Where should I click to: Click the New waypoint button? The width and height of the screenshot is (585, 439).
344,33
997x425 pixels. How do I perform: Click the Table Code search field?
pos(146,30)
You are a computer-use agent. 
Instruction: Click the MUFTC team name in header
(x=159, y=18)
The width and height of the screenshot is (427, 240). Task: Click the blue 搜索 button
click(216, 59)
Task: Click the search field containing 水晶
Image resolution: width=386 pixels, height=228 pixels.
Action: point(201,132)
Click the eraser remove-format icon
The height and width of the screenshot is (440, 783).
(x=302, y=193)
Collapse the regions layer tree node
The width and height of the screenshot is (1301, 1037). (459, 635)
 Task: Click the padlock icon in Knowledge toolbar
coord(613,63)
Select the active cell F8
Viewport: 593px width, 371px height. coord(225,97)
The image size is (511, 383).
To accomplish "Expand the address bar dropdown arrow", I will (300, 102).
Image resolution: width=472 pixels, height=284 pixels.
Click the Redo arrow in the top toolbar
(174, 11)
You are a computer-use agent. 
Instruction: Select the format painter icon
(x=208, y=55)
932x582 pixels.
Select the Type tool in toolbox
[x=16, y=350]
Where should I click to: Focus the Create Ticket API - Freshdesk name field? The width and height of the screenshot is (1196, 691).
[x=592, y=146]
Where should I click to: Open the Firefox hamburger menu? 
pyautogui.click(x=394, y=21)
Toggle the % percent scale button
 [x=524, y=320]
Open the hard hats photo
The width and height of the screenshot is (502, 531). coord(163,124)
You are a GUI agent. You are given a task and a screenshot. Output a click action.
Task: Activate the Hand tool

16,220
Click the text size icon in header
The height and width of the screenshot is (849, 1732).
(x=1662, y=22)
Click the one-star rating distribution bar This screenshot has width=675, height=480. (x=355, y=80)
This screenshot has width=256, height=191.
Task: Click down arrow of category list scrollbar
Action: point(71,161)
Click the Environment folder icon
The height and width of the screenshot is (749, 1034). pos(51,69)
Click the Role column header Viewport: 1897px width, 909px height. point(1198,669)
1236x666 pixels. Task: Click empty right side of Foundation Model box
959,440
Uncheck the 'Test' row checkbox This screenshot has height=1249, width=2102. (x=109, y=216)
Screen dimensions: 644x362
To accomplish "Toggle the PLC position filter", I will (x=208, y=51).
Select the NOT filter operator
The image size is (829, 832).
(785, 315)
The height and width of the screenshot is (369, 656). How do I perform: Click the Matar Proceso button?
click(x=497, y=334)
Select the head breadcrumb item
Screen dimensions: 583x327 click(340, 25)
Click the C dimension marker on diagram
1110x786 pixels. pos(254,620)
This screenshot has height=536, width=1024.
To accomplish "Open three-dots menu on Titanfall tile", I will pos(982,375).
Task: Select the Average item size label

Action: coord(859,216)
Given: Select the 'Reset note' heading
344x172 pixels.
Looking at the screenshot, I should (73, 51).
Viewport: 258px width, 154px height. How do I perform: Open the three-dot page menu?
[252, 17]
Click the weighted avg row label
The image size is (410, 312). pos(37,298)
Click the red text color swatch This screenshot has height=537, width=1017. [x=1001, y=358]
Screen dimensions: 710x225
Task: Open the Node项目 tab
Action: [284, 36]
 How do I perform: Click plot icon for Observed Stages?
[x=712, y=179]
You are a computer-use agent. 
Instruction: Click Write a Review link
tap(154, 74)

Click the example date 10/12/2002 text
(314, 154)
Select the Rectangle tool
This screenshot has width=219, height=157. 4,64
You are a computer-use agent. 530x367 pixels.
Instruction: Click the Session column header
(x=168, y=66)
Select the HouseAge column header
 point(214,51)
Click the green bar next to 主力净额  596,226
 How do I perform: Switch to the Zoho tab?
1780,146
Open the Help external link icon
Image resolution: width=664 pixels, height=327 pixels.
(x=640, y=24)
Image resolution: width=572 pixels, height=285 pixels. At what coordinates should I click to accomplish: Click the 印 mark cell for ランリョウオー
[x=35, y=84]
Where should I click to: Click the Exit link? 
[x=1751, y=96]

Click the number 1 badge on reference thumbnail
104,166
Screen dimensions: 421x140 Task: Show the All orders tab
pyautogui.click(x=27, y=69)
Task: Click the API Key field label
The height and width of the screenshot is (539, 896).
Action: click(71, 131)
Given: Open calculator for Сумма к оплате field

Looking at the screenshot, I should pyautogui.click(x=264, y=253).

**Goal**
Rewrite the part of the listing that opens with the line containing "Where should I click to: Open" and closes with the line containing "The width and height of the screenshot is (502, 531).", replacing "hamburger menu" with "main menu" and leaving everything else unchanged.

**Response to the task**
Where should I click to: Open the Firefox main menu? 
pyautogui.click(x=394, y=21)
Toggle the % percent scale button
 [x=524, y=320]
Open the hard hats photo
The width and height of the screenshot is (502, 531). coord(163,124)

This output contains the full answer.